Esafoxolaner/eprinomectin/praziquantel

Combination of
- Esafoxolaner: aryl isoxazoline
- Eprinomectin: avermectin anthelmintic
- Praziquantel: pyrazinoisoquinoline anthelmintic

Clinical data
- Trade names: Nexgard Combo
- License data: US DailyMed: Esafoxolaner, eprinomectin, and praziquantel;
- Routes of administration: Topical
- ATC code: QP54AA54 (WHO), QP52AA51 (WHO);

Legal status
- Legal status: CA: ℞-only; US: ℞-only;

= Esafoxolaner/eprinomectin/praziquantel =

Combination medication

Esafoxolaner/eprinomectin/praziquantel, sold under the brand name Nexgard Combo, is a fixed-dose combination medication used for the treatment and control of flea infestations, ticks, ear mites, and infections caused by tapeworms and Toxocara cati in cats. It is also used for the prevention of heartworm disease Dirofilaria immitis. It contains esafoxolaner, an aryl isoxazoline; eprinomectin, an avermectin anthelmintic; and praziquantel, a pyrazinoisoquinoline anthelmintic.

== Veterinary uses ==
In the United States, esafoxolaner/eprinomectin/praziquantel is indicated for the prevention of heartworm disease caused by Dirofilaria immitis and for the treatment and control of roundworm (fourth stage larval and adult Toxocara cati), hookworm (fourth stage larval and adult Ancylostoma tubaeforme; adult Ancylostoma braziliense), and tapeworm (Dipylidium caninum) infections.
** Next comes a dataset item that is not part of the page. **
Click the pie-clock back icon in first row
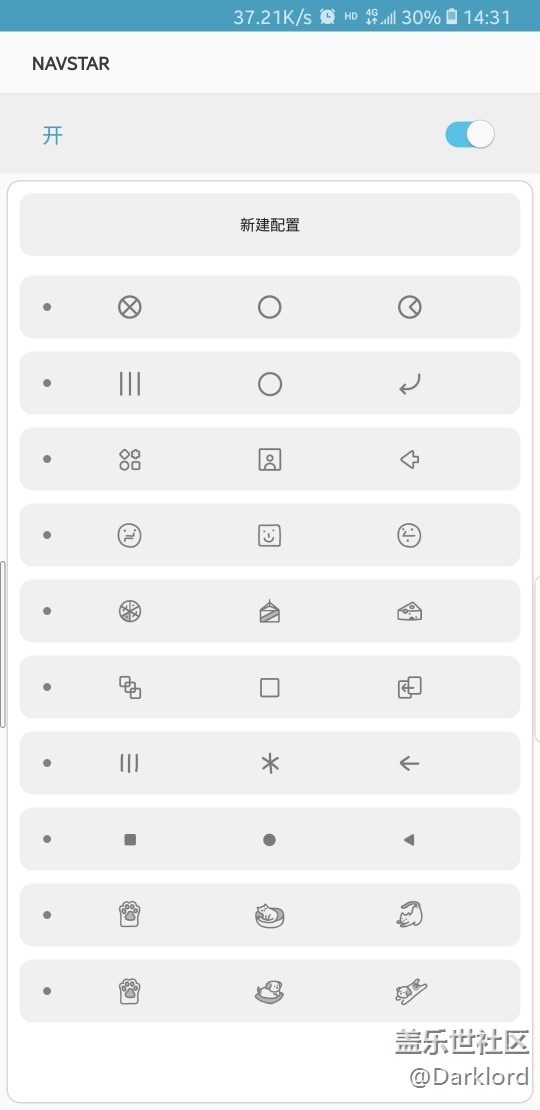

It kills adult fleas (Ctenocephalides felis) and is indicated for the treatment and prevention of flea infestations and the treatment and control of Ixodes scapularis (black-legged tick) and Amblyomma americanum (lone star tick) infestations for one month in cats and kittens eight weeks of age and older, and weighing 1.8 lb or greater.